A University of Wyoming researcher has discovered what could be an important insight in reversing cancer-associated properties of cells caused by genetic mutations in humans. And he did it using worms.
David Fay, a UW professor of molecular biology, studied a strain of nematode worm (Caenorhabditis elegans, which are transparent and approximately 1 millimeter in length) that carries a gene mutation similar to one that is inactive in many human cancers. Dubbed “LIN-35,” this gene in worms is similar to the “pRb” protein gene in humans, he says.
Fay, along with his doctoral student, Stanley Polley, identified these genes by systematically inhibiting most of the genes in the worm genome. Through this process of elimination, the two discovered that defects caused by mutations in the LIN-35 genes could be reversed by inactivating a small number of other worm genes.
“If these genes were inactivated in a human with cancer, it could potentially reverse their (cancer cell) tumor potential or cancer-associated traits,” Fay says.
Fay’s discovery is published in the August issue of the Genetics Society of America (GSA) journal, GENETICS, which hit newsstands yesterday (Aug. 9). For a full text of Fay’s research, go here.
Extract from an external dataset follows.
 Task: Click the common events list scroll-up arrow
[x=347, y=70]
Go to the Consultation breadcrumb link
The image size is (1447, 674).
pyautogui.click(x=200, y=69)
GENETICS, a peer-reviewed, peer-edited publication, is one of the world’s most cited journals in genetics and heredity. Founded in 1931, the GSA is the professional membership organization for scientific researchers, educators, bioengineers, bioinformaticians and others interested in the field of genetics.
“This research is important because it offers possible new ways to shut down the genetic machinery that contributes to cancer growth and progression,” Mark Johnston, editor-in-chief of GENETICS, says in the magazine’s press release. “The causes of cancer are complex and varied, so we must approach this disease from many angles. Using simple ‘model organisms,’ such as nematode worms to find new drug targets, is becoming an increasingly important and effective strategy.”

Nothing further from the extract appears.